The copy should hold exactly the lines below from the one that contains "You are a GUI" through the one that contains "Viewport: 404px width, 249px height." and nothing else, so no pictures.

THE DATA =>
* * * * * * *

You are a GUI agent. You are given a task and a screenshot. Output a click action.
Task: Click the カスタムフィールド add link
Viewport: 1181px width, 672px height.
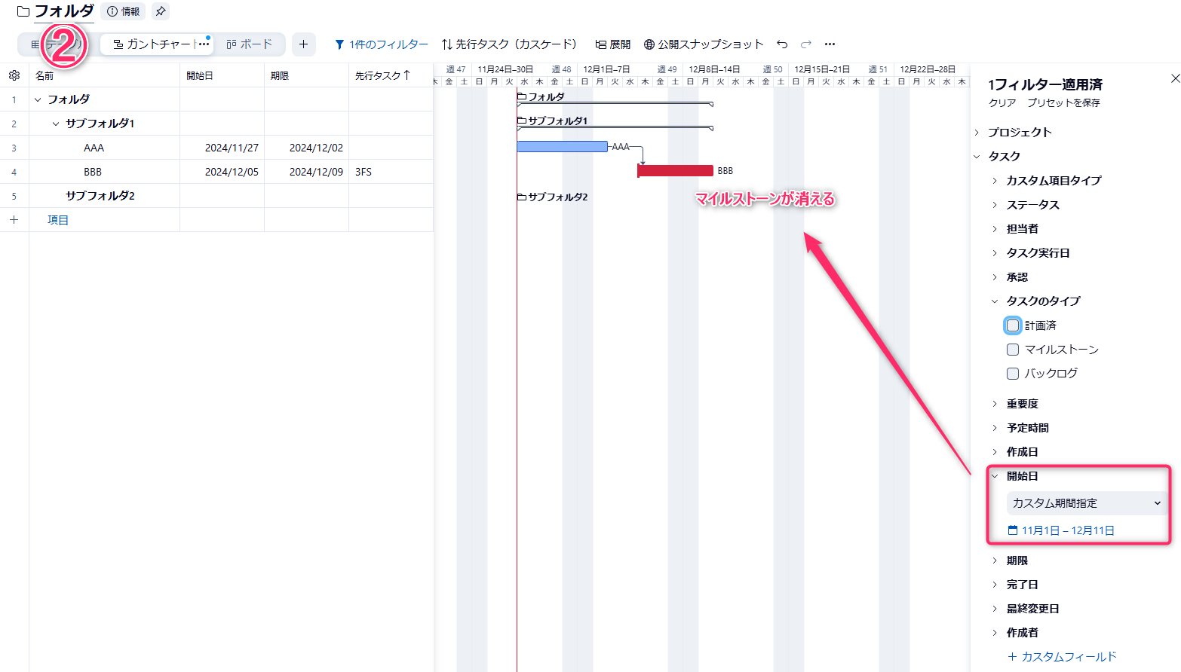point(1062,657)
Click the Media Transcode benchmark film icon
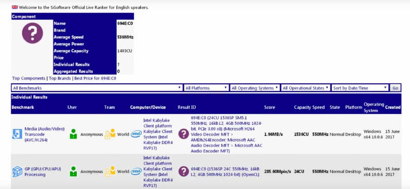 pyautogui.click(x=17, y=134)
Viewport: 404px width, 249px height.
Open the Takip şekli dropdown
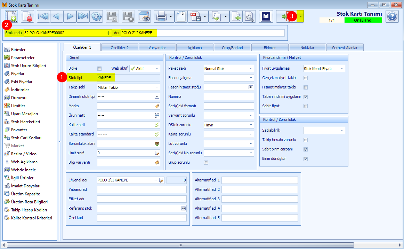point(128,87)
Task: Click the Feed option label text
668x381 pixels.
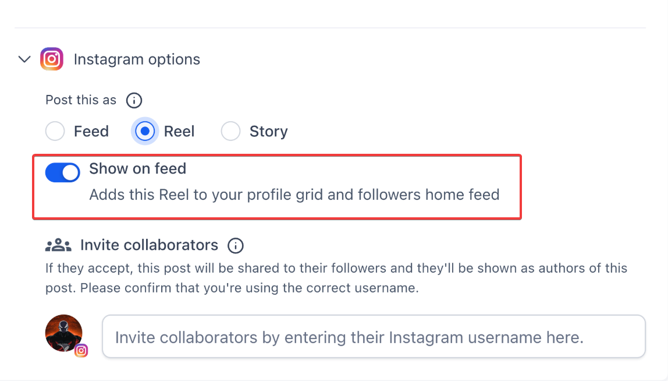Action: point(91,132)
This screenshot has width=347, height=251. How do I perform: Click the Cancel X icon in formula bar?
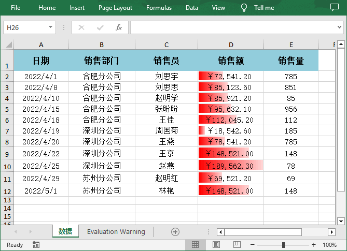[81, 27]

* * * * * * *

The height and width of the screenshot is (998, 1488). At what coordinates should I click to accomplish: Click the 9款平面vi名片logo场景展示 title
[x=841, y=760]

* * * * * * *

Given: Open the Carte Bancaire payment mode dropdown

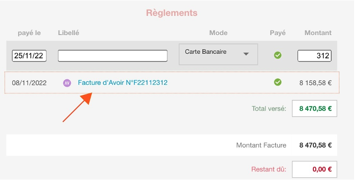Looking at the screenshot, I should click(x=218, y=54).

* * * * * * *

RESULT =>
You are a GUI agent. You are given a task and a screenshot. Output a click action.
Task: Click the カスタムフィールド add link
Viewport: 1181px width, 672px height.
point(1062,657)
Click the Media Transcode benchmark film icon
 pyautogui.click(x=17, y=134)
Viewport: 404px width, 249px height.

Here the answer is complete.